• _INSTRUCTIONS TO FOLLOW_:
Output the span of lines from the one that contains "Click the 10K likes count" through the end of the records, inclusive, exactly as written and free of pictures.

• _RECORDS SUPPLIED_:
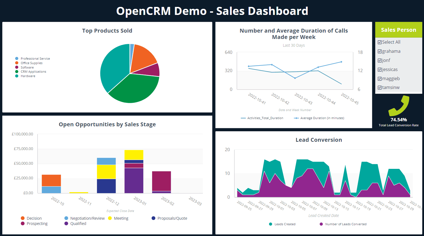Screen dimensions: 424x236
Task: Click the Hardware legend color dot
Action: (16, 76)
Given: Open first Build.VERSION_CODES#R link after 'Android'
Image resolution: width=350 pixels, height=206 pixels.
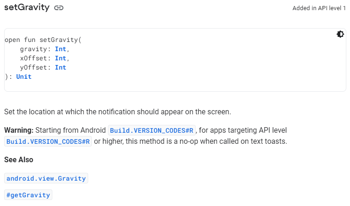Looking at the screenshot, I should click(152, 130).
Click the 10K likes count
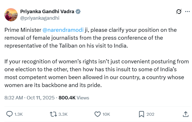Viewport: 192px width, 122px height. click(106, 114)
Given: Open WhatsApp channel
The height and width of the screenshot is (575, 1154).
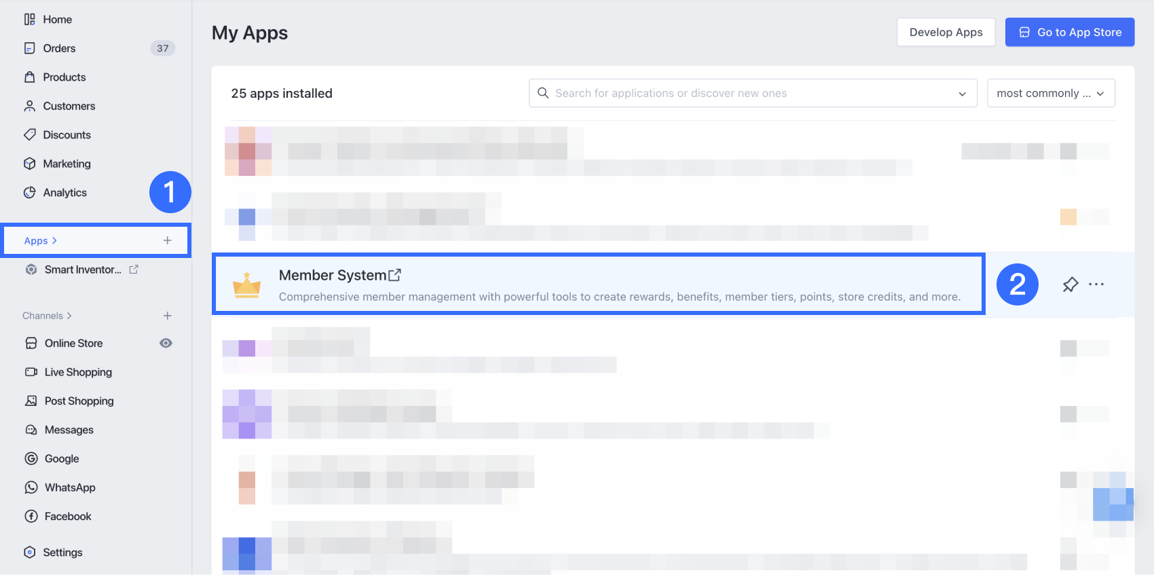Looking at the screenshot, I should click(x=70, y=487).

• _SOLUTION FOR THIS PROBLEM_:
Click the 10K likes count
Viewport: 192px width, 122px height. click(106, 114)
Given: Open WhatsApp channel
The height and width of the screenshot is (575, 1154).
Looking at the screenshot, I should click(x=70, y=487).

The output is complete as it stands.